RECORD SET>

-- Begin --

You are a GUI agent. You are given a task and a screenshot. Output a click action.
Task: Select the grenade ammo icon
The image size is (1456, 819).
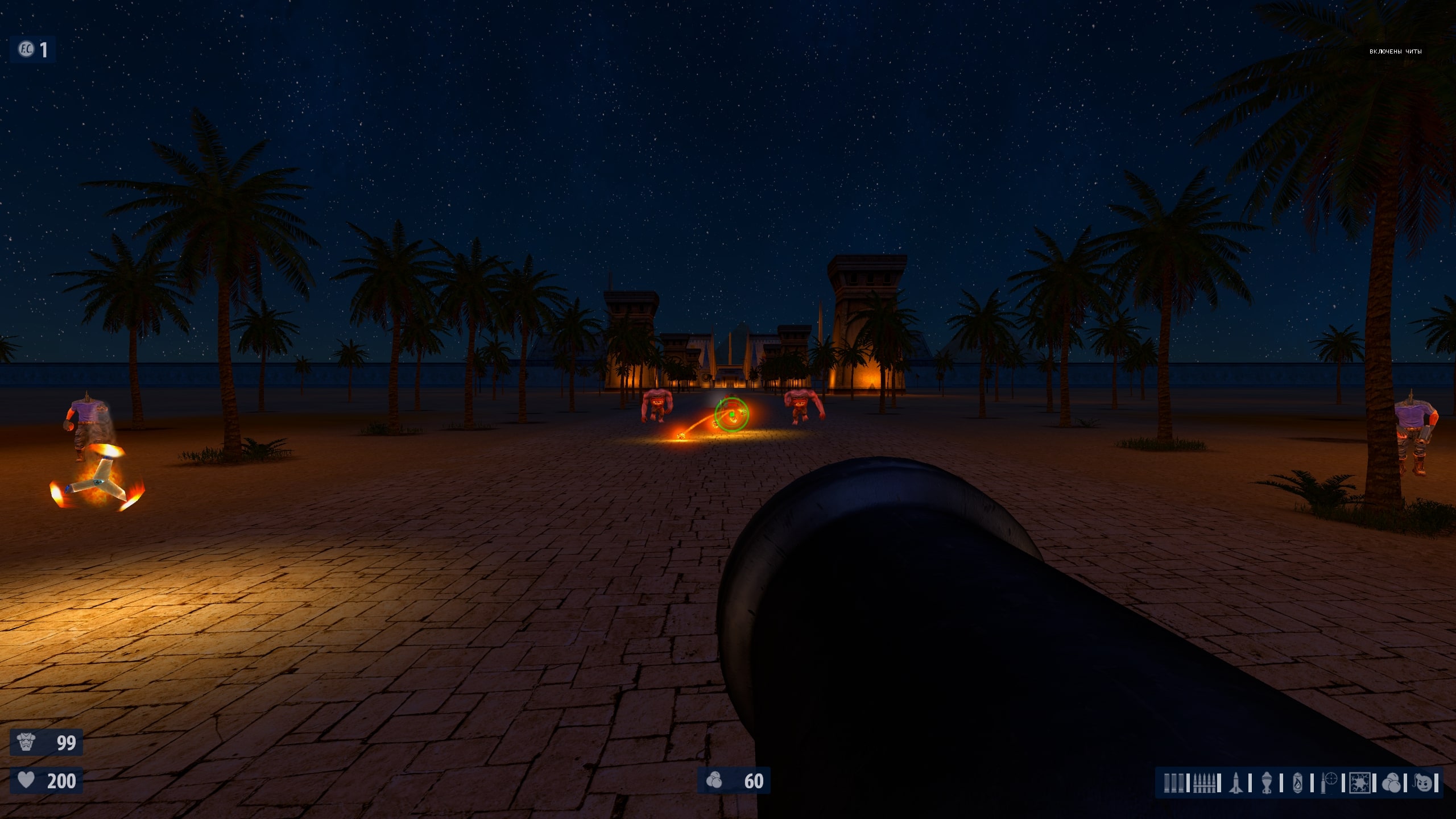(x=1267, y=783)
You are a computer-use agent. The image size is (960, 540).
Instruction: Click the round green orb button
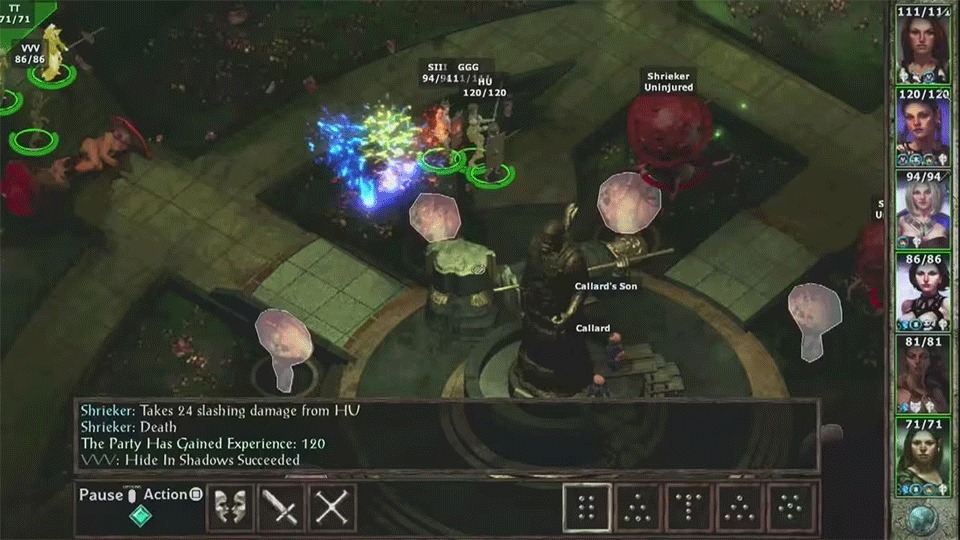(x=922, y=518)
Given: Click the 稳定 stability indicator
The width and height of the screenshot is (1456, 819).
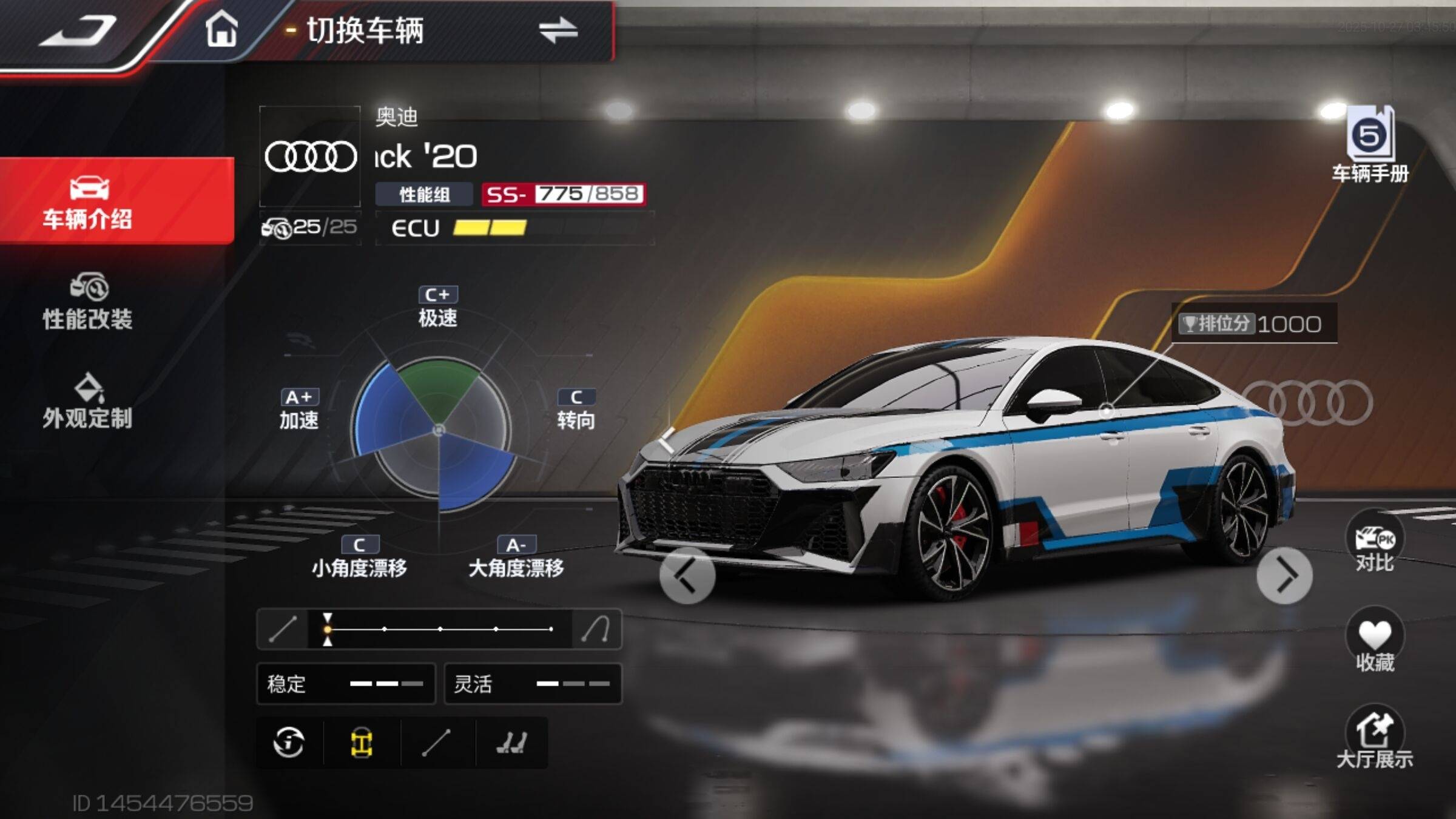Looking at the screenshot, I should tap(346, 684).
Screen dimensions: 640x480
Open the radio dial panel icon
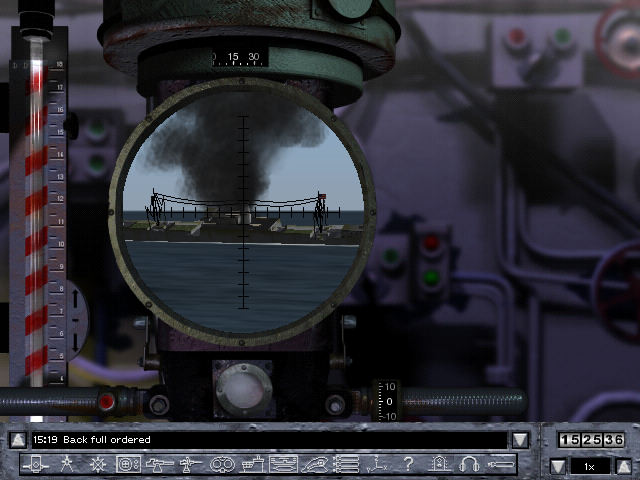(x=128, y=464)
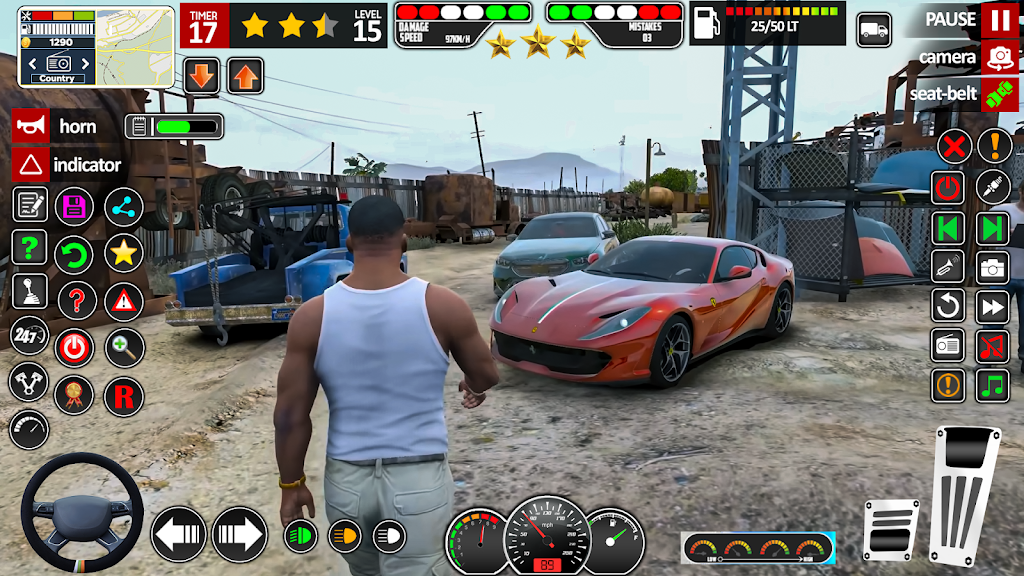Screen dimensions: 1024x576
Task: Pause the game with the PAUSE button
Action: coord(999,19)
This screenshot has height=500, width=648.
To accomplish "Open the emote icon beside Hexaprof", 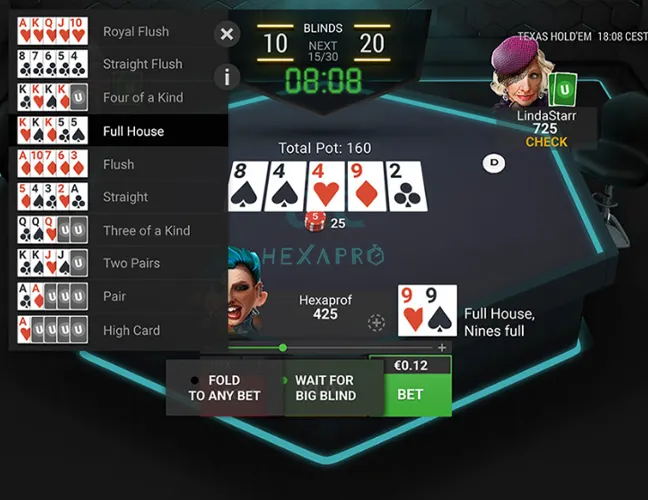I will point(376,322).
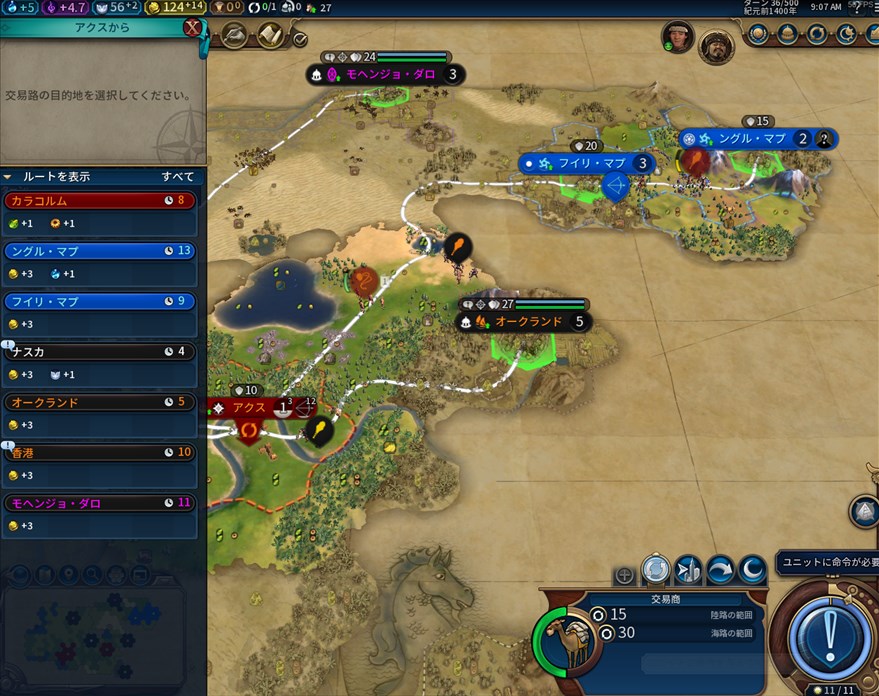The image size is (879, 696).
Task: Put the trader to sleep with the moon icon
Action: coord(752,570)
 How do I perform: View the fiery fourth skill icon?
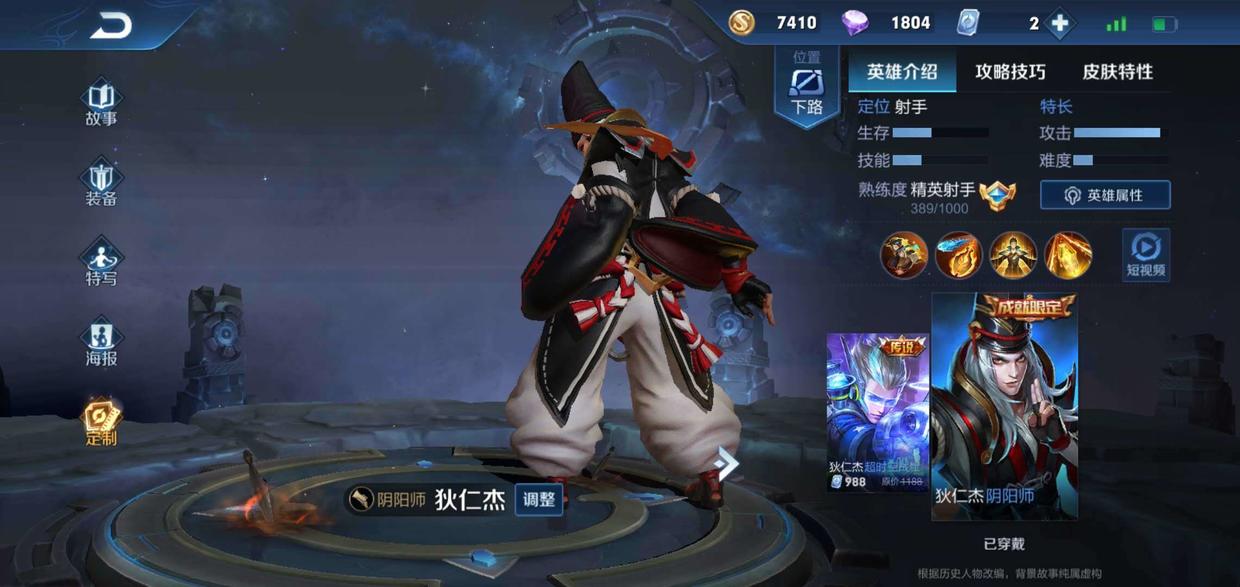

-- End --

EXERCISE DESCRIPTION> Revise the material from its start through the line containing "(x=1267, y=783)", replacing "grenade ammo icon" with "rocket ammo icon" and keeping everything else unchanged. Leave the pictures out of your answer.

FULL OUTPUT>
You are a GUI agent. You are given a task and a screenshot. Output a click action.
Task: Select the rocket ammo icon
The image size is (1456, 819).
(x=1267, y=783)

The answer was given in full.